|
HPE INTERNAL USE ONLY |
|
Analysis Code: 1020
Severity: Error
INEX has found
evidence of a Stack Trace in a node’s /var/log/messages[.*] file.
As you look at the
Stack Trace that INEX has called out you will see that in many cases that it is
the stack trace from another node. The reason that the Stack Trace from one
node appears in another nodes’ messages file is simply to record that Stack
Trace elsewhere so the information is not lost, the OS is taking advantage of
the fact that the nodes are clustered together.
If a Stack Trace does
appear you will want to review the information seen on the UpDown tab of this
workbook and comapare the time stamps of the Stack Trace to determine if the
node in question actually crashed. You will then want to look out on STaTS for any crash files,
crashtxt and/or crashdmp.

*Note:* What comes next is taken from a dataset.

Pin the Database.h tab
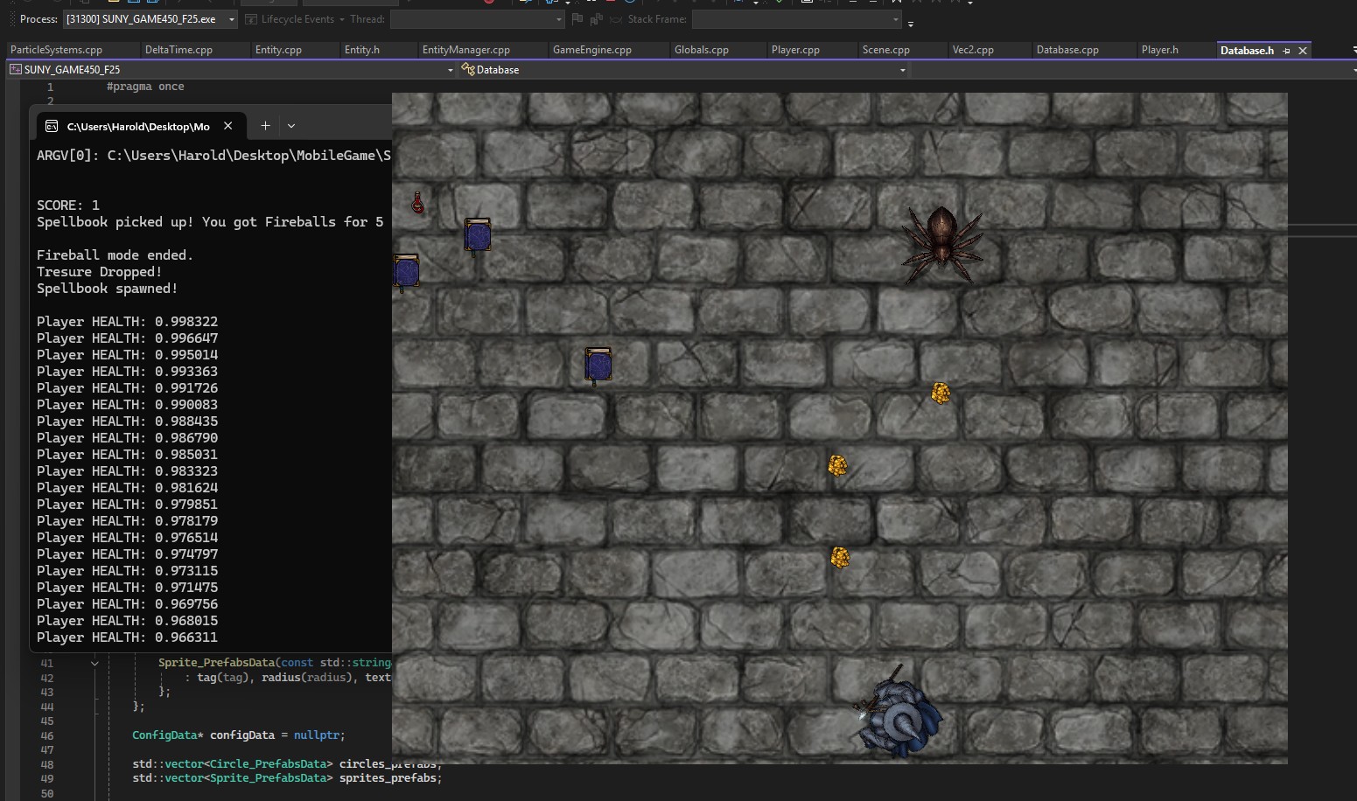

If the crash related files are found you will then
want to proceed as you normally would to process the crash. Keep in mind the
Stack Trace information that INEX has found may be very useful if it is not
present in the crashtxt or analysis.* file of the crash dump. Refer to the INEX
User’s Guide.
An example of a Stack
Trace seen by INEX:
Node 1 panic stack trace:
(tpd_panic+0x10b)
(lckevt_clock_timeout+0x7d)
(run_timer_softirq+0x14c)
(__do_softirq+0xcf)
(call_softirq+0x1c)
(do_softirq+0x6d)
(irq_exit+0x75)
(smp_apic_timer_interrupt+0x45)
(apic_timer_interrupt+0x13)
As you can see, this
Stack Trace is for Node 1.